■ **What is being asked**: What you write must match exactly the lines from the one with "Click the intra.st.kr host argument" through the last line of the material below.

=== Begin Enclosure ===

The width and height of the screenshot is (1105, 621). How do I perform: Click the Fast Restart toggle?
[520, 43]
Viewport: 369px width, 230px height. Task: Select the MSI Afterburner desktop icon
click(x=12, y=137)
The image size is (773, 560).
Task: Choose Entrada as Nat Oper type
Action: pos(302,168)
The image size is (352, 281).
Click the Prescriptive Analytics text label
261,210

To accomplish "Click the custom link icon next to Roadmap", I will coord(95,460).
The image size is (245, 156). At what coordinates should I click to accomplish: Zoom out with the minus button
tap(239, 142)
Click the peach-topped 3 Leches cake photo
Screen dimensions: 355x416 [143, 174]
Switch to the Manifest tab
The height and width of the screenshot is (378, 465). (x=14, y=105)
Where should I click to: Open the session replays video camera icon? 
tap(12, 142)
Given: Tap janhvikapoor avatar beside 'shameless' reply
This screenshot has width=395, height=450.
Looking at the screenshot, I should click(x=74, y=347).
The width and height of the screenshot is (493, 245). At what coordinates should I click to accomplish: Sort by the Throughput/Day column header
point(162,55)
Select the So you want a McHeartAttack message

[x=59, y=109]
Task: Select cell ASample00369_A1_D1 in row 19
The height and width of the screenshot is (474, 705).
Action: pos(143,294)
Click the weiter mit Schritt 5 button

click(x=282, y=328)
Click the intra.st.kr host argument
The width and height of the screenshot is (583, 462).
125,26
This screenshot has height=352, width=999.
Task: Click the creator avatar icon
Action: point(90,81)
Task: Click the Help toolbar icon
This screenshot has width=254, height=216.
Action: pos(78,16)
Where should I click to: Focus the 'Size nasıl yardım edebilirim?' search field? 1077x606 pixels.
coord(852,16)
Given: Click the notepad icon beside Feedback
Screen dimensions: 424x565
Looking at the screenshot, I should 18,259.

=== End Enclosure ===

■ **Written response**:
Click the intra.st.kr host argument
The width and height of the screenshot is (583, 462).
125,26
This screenshot has height=352, width=999.
Task: Click the creator avatar icon
Action: point(90,81)
Task: Click the Help toolbar icon
This screenshot has width=254, height=216.
Action: pos(78,16)
Where should I click to: Focus the 'Size nasıl yardım edebilirim?' search field? 1077x606 pixels.
coord(852,16)
Given: Click the notepad icon beside Feedback
Screen dimensions: 424x565
Looking at the screenshot, I should 18,259.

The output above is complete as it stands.